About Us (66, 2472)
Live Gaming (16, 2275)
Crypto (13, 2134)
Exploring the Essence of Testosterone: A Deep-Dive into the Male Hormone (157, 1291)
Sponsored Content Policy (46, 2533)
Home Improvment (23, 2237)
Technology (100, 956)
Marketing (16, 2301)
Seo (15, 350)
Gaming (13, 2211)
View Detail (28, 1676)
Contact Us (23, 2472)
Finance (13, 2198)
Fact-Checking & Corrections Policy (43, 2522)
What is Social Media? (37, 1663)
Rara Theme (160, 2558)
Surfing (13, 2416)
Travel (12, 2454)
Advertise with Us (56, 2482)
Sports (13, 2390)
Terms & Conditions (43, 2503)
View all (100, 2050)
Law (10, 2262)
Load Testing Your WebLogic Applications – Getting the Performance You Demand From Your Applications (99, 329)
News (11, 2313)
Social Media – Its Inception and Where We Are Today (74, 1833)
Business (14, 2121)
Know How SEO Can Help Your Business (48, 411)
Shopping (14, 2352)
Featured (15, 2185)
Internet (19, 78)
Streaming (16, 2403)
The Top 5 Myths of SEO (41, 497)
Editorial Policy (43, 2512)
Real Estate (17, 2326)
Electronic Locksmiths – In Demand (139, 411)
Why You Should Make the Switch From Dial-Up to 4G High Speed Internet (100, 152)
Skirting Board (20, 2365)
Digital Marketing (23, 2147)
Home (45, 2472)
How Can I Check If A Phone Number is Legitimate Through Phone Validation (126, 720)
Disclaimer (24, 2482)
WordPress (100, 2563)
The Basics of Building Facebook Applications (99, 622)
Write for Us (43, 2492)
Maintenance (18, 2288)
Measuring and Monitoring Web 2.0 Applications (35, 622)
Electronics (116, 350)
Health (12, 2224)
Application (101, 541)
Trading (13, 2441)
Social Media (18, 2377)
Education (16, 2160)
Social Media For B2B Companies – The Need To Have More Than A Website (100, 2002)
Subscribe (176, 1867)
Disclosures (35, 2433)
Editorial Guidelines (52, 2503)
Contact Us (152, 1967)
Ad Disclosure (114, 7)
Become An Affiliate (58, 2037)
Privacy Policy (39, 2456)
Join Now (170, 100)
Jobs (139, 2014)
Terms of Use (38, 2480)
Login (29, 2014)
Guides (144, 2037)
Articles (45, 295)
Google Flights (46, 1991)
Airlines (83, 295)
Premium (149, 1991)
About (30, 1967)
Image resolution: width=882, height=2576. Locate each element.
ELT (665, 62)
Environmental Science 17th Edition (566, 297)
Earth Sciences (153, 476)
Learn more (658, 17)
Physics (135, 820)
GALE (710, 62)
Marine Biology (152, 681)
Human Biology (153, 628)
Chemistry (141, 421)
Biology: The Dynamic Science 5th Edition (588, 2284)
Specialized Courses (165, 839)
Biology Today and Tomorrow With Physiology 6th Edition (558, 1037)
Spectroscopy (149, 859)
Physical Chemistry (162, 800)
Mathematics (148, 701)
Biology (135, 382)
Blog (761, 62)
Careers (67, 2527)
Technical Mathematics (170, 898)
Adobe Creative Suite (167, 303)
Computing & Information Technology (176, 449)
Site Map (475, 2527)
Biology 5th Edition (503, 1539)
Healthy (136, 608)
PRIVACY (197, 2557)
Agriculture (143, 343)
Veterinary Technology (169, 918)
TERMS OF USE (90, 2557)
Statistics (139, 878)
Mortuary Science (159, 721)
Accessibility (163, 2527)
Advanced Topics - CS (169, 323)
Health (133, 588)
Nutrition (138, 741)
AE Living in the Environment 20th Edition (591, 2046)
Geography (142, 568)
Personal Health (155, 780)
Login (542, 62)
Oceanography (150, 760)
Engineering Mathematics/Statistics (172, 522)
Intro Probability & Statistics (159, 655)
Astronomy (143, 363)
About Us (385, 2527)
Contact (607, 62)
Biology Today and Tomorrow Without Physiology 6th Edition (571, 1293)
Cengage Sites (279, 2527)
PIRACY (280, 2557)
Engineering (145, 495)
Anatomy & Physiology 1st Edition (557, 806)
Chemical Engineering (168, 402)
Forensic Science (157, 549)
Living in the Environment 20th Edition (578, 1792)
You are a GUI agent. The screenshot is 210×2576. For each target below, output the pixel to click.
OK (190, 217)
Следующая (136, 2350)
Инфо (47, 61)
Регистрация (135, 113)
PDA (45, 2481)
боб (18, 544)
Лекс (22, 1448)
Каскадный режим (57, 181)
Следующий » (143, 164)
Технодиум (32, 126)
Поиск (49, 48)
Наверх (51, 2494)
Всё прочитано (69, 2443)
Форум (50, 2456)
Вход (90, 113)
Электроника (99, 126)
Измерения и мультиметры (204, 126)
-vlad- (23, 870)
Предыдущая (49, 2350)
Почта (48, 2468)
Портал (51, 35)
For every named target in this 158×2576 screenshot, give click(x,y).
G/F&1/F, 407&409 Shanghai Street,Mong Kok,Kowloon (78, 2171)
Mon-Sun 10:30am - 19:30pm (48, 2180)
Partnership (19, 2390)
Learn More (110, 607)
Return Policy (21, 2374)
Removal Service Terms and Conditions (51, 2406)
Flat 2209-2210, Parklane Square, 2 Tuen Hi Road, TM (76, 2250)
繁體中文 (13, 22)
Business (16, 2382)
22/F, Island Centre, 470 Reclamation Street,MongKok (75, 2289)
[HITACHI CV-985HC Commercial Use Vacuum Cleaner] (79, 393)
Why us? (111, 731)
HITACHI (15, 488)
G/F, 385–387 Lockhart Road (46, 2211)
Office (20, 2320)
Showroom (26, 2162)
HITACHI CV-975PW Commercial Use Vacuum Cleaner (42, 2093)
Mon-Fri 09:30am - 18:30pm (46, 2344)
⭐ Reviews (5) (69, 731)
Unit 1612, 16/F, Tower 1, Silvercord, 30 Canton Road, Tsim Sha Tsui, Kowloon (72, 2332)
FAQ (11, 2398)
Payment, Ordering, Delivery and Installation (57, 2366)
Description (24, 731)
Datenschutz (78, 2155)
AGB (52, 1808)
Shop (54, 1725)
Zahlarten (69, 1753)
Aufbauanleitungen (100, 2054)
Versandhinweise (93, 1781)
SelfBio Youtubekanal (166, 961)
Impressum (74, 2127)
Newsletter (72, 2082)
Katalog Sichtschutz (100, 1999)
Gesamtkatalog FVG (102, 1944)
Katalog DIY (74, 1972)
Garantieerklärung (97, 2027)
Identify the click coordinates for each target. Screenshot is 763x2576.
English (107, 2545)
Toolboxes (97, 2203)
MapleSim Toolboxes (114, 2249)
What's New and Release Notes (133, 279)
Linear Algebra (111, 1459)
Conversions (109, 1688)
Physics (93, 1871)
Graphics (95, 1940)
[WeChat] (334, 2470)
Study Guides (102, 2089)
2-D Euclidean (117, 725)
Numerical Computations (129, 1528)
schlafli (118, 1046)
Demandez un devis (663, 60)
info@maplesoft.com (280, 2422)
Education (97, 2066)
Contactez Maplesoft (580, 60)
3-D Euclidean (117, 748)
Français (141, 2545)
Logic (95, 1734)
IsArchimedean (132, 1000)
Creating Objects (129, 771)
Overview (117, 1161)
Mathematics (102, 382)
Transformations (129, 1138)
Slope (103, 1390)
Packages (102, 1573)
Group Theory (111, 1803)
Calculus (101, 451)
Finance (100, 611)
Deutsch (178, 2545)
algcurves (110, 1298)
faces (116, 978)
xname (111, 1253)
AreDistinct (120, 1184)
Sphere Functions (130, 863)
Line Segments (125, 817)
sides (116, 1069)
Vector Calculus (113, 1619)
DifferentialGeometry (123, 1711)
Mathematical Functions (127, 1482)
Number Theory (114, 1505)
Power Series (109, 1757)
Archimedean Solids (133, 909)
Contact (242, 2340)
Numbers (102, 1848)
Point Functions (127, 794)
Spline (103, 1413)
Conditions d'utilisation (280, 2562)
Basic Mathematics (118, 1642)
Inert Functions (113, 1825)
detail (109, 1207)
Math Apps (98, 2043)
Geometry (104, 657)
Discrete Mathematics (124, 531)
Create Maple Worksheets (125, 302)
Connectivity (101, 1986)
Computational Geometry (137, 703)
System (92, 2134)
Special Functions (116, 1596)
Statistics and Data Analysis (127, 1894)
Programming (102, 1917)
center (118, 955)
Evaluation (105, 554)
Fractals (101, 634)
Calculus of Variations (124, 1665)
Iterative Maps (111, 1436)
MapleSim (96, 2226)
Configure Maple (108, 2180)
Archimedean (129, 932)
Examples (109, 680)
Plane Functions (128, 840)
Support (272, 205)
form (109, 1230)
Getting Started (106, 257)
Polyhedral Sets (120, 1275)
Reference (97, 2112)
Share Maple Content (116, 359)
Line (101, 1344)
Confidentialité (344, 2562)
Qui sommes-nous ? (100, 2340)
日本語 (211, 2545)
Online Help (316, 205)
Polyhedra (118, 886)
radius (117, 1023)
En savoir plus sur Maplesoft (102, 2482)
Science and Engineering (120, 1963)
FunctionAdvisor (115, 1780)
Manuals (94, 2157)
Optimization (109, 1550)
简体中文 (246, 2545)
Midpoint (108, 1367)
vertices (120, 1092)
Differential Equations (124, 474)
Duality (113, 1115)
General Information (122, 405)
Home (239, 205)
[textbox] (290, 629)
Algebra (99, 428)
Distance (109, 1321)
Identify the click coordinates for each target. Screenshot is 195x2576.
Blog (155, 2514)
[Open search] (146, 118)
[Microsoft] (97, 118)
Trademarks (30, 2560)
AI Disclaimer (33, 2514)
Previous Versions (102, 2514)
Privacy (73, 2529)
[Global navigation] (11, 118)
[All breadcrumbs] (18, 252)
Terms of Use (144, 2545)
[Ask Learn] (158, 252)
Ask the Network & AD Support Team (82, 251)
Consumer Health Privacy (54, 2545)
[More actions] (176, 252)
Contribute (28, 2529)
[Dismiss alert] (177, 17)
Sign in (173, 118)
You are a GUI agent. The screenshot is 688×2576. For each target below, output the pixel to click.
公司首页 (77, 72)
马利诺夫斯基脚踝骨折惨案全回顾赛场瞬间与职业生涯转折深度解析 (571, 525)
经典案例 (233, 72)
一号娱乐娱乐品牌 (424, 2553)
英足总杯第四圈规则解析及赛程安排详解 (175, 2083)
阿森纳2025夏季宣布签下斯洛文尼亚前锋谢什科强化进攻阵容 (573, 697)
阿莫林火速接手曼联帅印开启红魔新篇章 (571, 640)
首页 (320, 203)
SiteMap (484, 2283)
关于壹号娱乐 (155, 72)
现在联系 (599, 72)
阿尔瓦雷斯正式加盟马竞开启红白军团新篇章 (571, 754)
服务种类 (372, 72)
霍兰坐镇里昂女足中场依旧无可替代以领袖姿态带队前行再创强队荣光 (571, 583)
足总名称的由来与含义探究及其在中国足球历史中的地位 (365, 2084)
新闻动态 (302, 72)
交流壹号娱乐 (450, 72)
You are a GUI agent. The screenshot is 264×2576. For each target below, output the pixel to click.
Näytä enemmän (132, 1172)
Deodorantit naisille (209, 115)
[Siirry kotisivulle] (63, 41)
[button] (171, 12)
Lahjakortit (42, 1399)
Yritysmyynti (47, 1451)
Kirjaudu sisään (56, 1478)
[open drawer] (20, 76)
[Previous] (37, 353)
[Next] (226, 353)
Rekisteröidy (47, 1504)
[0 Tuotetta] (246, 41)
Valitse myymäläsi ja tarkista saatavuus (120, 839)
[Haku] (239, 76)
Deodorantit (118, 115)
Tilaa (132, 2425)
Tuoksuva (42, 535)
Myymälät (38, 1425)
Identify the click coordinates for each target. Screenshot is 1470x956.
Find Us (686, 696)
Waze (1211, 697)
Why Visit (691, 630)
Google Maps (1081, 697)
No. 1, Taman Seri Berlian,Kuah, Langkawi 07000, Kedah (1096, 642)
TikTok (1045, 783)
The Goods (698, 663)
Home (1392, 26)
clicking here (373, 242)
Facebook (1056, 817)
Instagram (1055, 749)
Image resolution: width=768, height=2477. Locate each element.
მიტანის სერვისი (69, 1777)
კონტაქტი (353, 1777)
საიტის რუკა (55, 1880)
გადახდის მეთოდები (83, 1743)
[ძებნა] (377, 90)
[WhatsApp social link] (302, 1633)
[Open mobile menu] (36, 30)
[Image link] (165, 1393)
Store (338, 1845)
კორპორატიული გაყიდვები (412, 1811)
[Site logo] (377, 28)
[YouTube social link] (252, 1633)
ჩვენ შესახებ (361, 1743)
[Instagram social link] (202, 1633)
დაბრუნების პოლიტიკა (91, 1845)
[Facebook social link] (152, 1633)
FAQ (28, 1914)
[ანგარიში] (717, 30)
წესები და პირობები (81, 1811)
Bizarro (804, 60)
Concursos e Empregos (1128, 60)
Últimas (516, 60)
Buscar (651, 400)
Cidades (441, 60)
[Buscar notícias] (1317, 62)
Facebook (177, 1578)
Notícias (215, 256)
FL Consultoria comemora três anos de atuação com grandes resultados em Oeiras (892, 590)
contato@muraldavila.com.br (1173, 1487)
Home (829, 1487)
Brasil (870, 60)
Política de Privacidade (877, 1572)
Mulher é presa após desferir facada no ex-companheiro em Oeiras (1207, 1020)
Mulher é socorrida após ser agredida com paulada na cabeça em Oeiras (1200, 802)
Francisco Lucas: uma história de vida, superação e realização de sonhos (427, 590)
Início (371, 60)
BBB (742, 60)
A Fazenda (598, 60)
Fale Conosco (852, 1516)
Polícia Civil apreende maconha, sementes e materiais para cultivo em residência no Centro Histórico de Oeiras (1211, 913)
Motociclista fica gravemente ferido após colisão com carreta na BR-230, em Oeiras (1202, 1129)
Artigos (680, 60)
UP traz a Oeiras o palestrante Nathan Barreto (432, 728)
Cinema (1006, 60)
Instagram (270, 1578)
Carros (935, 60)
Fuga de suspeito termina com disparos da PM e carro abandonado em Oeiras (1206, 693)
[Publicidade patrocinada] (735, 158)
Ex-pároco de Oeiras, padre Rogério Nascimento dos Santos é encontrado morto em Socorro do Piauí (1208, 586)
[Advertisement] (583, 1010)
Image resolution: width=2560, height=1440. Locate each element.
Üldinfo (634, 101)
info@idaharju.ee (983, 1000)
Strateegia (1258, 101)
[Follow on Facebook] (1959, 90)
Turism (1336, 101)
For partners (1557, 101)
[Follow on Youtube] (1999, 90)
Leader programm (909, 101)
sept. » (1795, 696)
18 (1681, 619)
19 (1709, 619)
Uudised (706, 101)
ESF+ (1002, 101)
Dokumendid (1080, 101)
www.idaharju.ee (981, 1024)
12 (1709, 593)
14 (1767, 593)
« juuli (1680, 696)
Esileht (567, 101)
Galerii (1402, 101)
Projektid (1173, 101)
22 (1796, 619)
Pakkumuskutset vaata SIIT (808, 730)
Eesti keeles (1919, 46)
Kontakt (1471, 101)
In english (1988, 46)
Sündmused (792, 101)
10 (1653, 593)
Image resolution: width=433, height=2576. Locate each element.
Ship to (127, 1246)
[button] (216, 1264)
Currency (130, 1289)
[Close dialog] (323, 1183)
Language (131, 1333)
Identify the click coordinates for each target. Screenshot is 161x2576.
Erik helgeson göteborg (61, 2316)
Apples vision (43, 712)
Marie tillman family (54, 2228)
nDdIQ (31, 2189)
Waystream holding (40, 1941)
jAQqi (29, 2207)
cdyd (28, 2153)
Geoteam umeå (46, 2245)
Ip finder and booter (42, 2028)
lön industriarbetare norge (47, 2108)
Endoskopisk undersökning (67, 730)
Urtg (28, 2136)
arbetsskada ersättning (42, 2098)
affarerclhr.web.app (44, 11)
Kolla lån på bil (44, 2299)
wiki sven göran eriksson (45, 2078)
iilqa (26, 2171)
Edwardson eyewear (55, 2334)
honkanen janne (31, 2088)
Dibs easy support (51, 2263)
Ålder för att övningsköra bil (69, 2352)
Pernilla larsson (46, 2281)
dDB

════════════════

Task statement: Search the data for "Street". Copy every matching line.

Result of the exercise:
G/F&1/F, 407&409 Shanghai Street,Mong Kok,Kowloon (78, 2171)
22/F, Island Centre, 470 Reclamation Street,MongKok (75, 2289)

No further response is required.